Item position entries
□ □ □ □ □ □ □

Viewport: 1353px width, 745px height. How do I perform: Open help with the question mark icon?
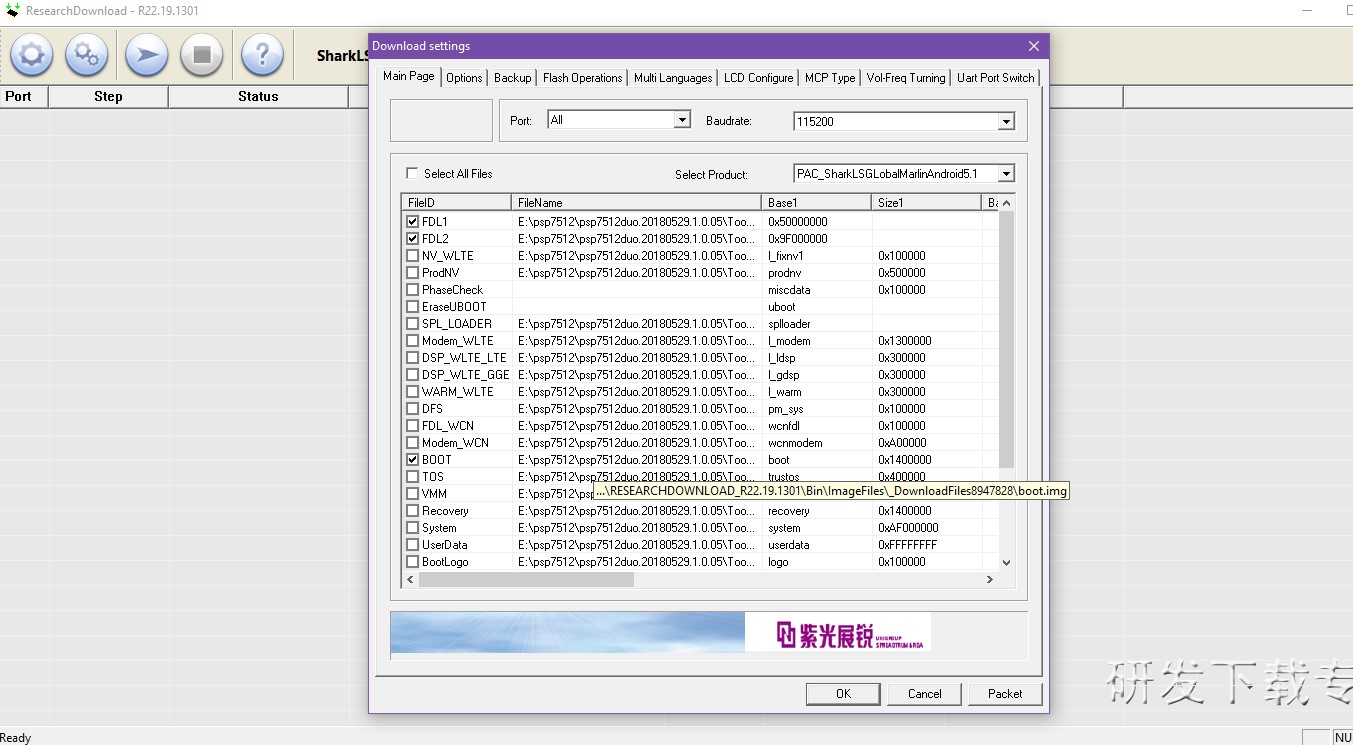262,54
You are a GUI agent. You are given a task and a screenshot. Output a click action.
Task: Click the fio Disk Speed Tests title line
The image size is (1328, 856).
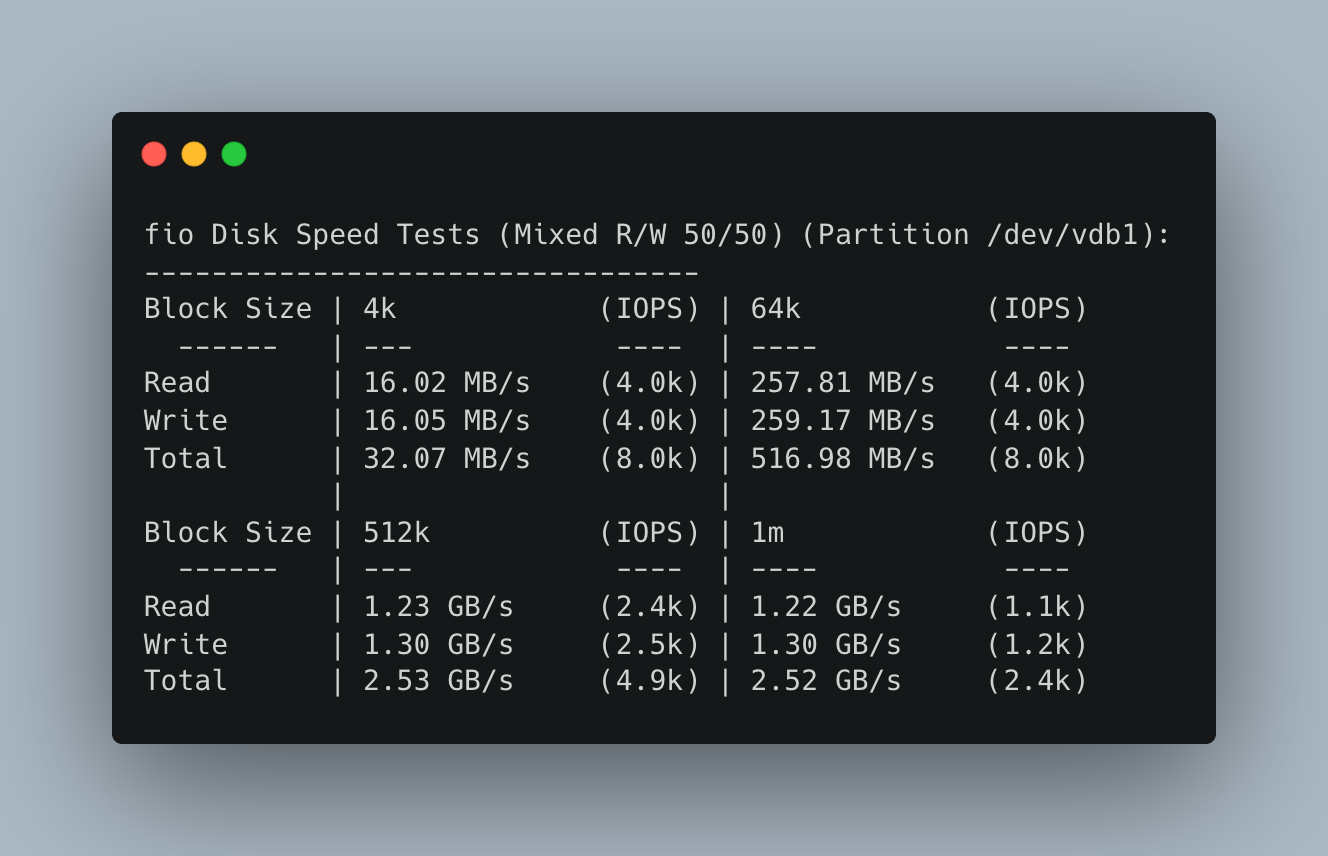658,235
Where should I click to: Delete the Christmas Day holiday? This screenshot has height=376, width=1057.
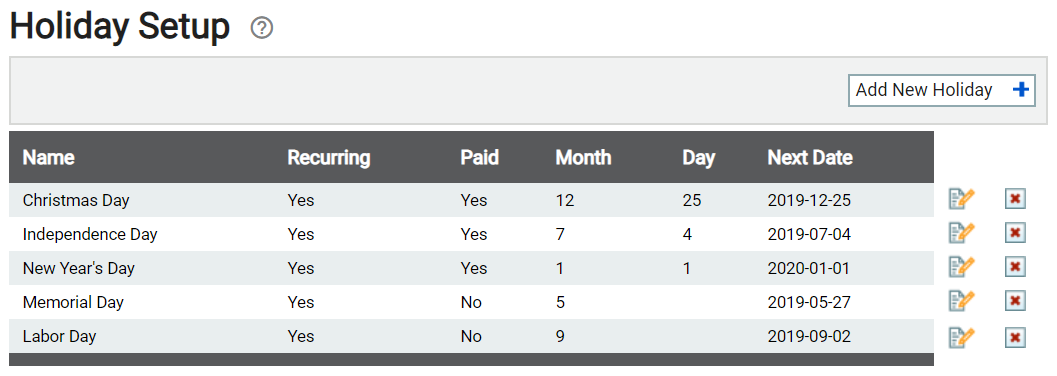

□ □ □ □ □ □ □

* [Challenge] Copy out the entries above with every "screenshot" switched to "screen capture" and no other changes. Leave out the pictures.

* [Result of the exercise]
Viewport: 1353px width, 745px height. How do I perform: Open help with the question mark icon?
262,54
You are a GUI agent. You are given a task and a screen capture. Output a click action.
Task: Click the fio Disk Speed Tests title line
The image size is (1328, 856).
658,235
Where should I click to: Delete the Christmas Day holiday? This screen capture has height=376, width=1057.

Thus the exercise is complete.